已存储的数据
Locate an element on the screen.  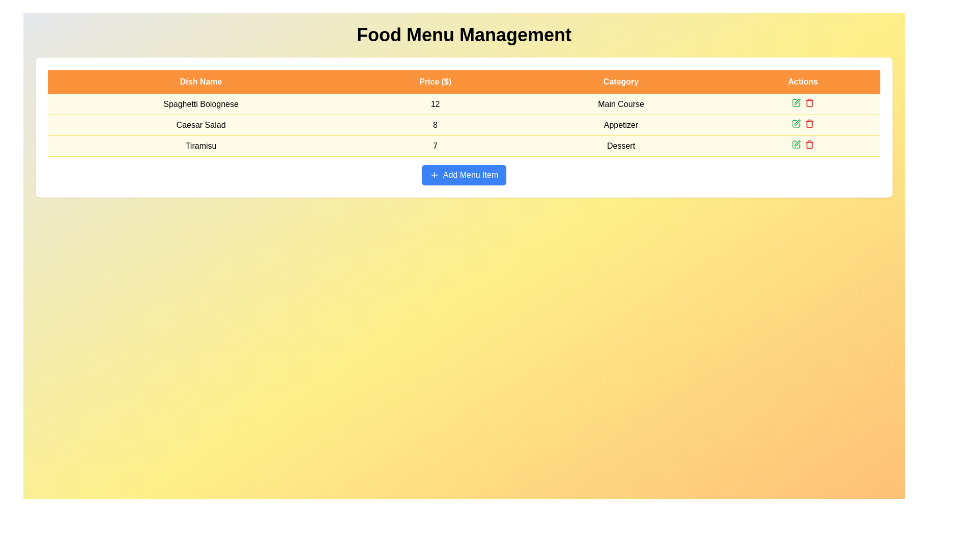
the pen icon in the 'Actions' column of the last row corresponding to the 'Tiramisu' menu item, which is designed for editing actions is located at coordinates (797, 143).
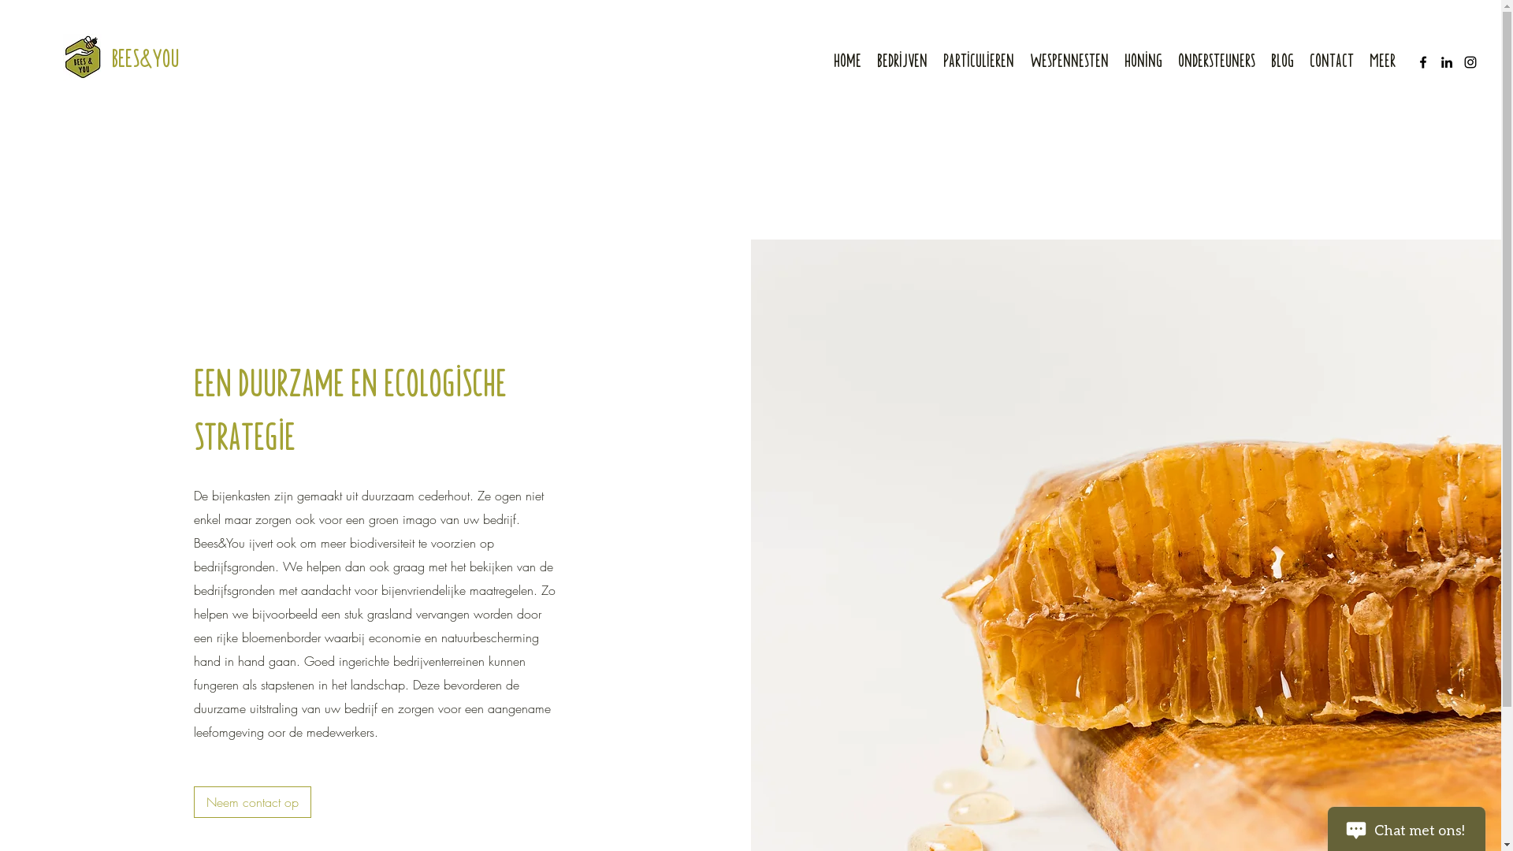 This screenshot has height=851, width=1513. I want to click on 'Honing', so click(1143, 58).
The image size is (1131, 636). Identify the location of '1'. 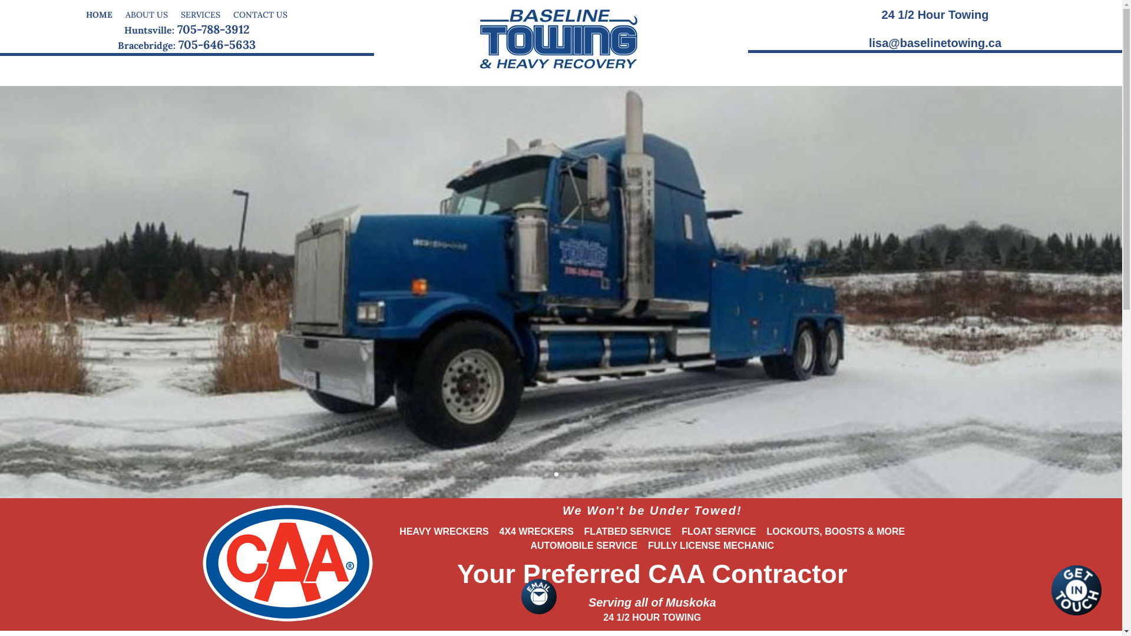
(545, 473).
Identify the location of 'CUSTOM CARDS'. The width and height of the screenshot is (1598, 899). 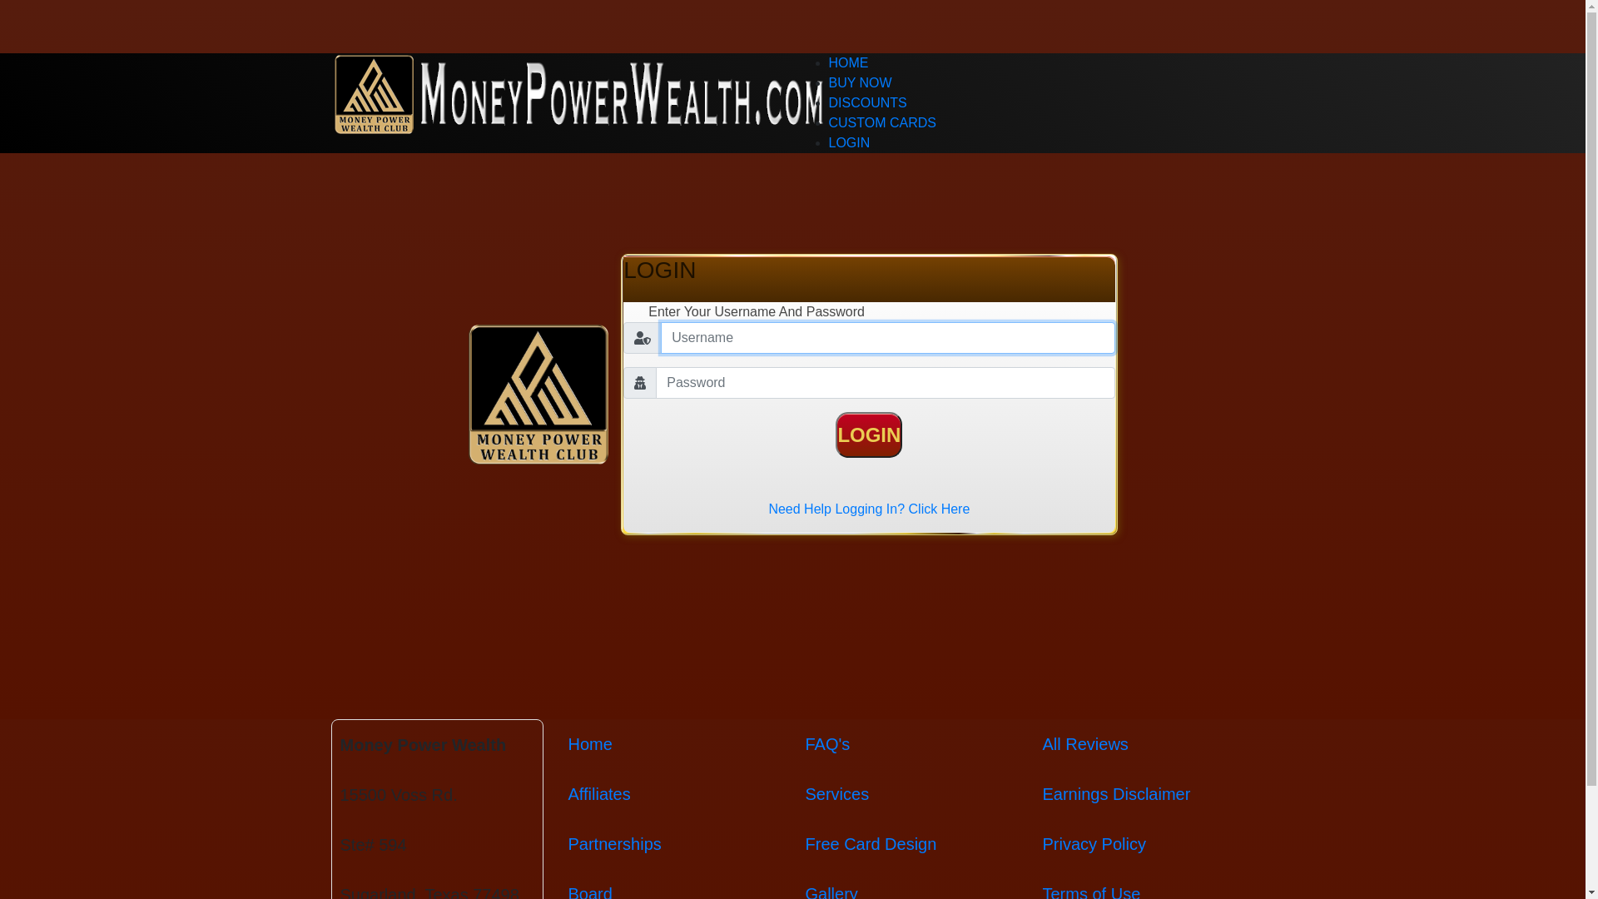
(882, 122).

要做什么: 把上面的每一行都原封不动地打印出来，输出中不要带图片。

解答:
Locate an element on the screen.  
the pen icon in the 'Actions' column of the last row corresponding to the 'Tiramisu' menu item, which is designed for editing actions is located at coordinates (797, 143).
 This screenshot has height=851, width=1513. I want to click on 'Honing', so click(1143, 58).
The image size is (1131, 636). Identify the location of '1'. 
(545, 473).
Identify the location of 'CUSTOM CARDS'. The width and height of the screenshot is (1598, 899). 
(882, 122).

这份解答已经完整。